— DATA SUPPLIED —

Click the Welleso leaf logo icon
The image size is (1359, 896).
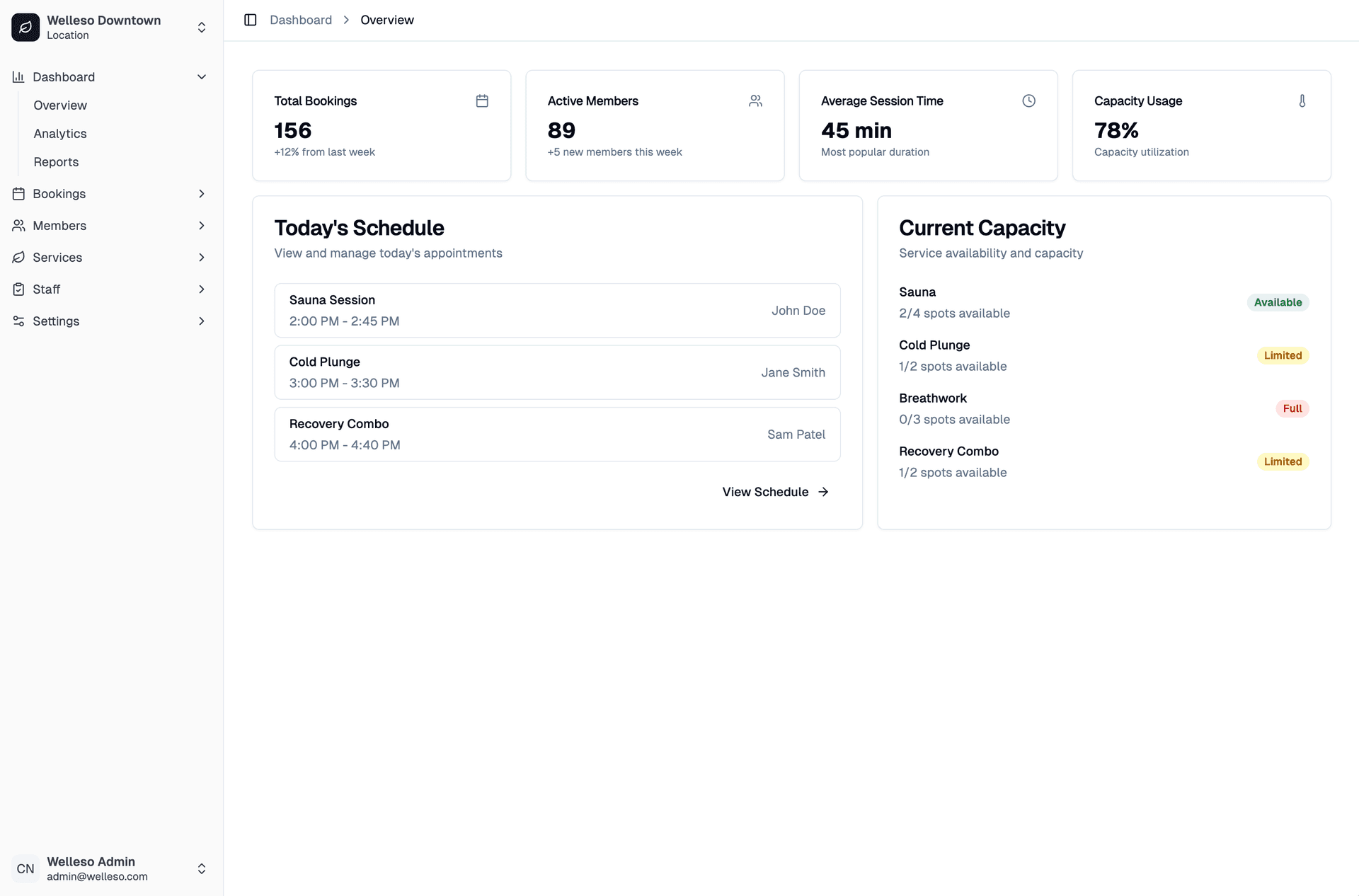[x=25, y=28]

---

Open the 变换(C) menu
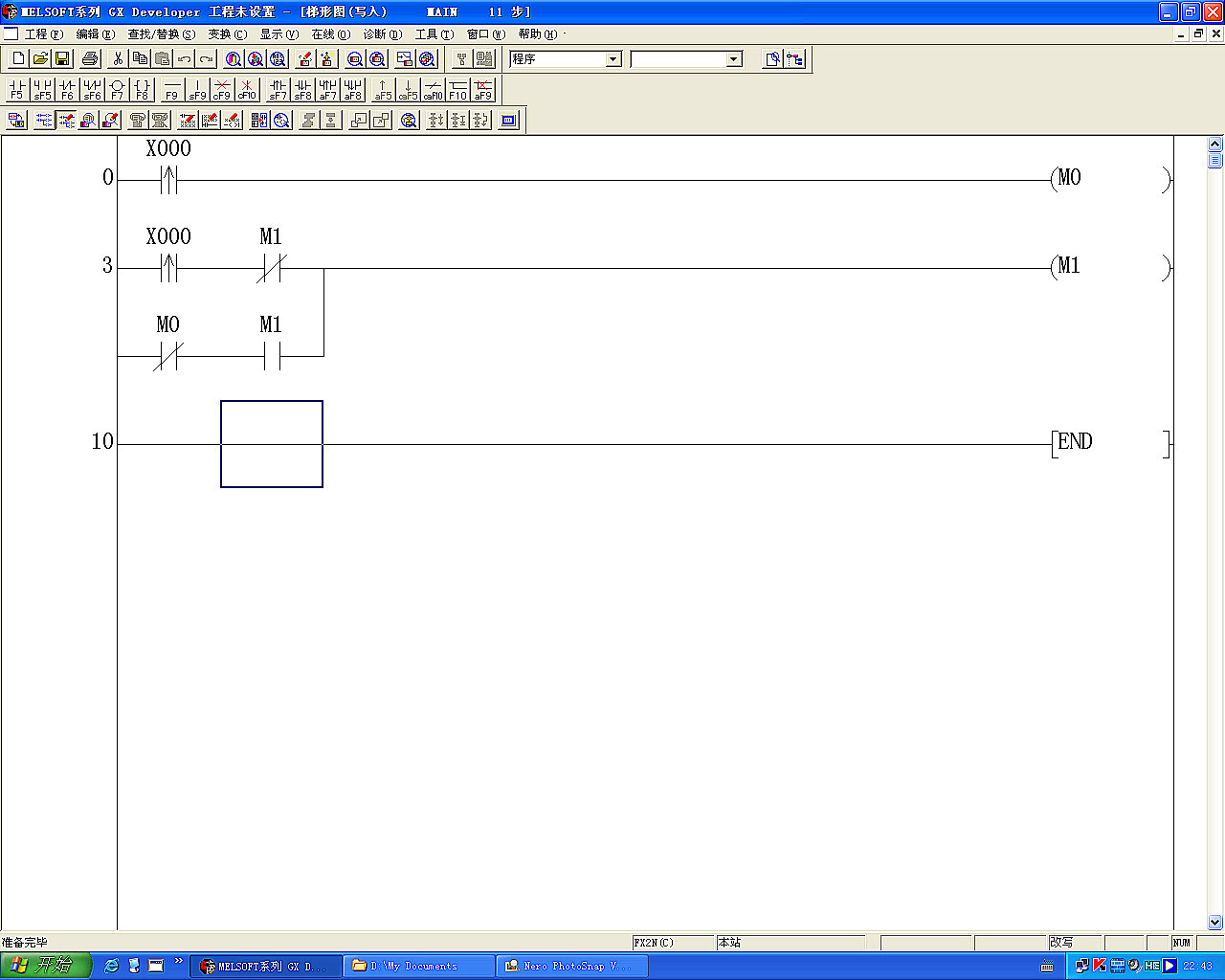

...

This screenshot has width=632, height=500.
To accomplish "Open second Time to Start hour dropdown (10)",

— SET EXERCISE —
Rewrite the stretch of rows that opens with the line containing "Click the Welleso leaf logo icon" and closes with the line containing "[x=25, y=28]", putting "leaf emblem" in place of "leaf logo icon" and keeping everything else the same. Give back only those lines, without the pictures.

— ANSWER TO THE PROBLEM —
Click the Welleso leaf emblem
The image size is (1359, 896).
[x=25, y=28]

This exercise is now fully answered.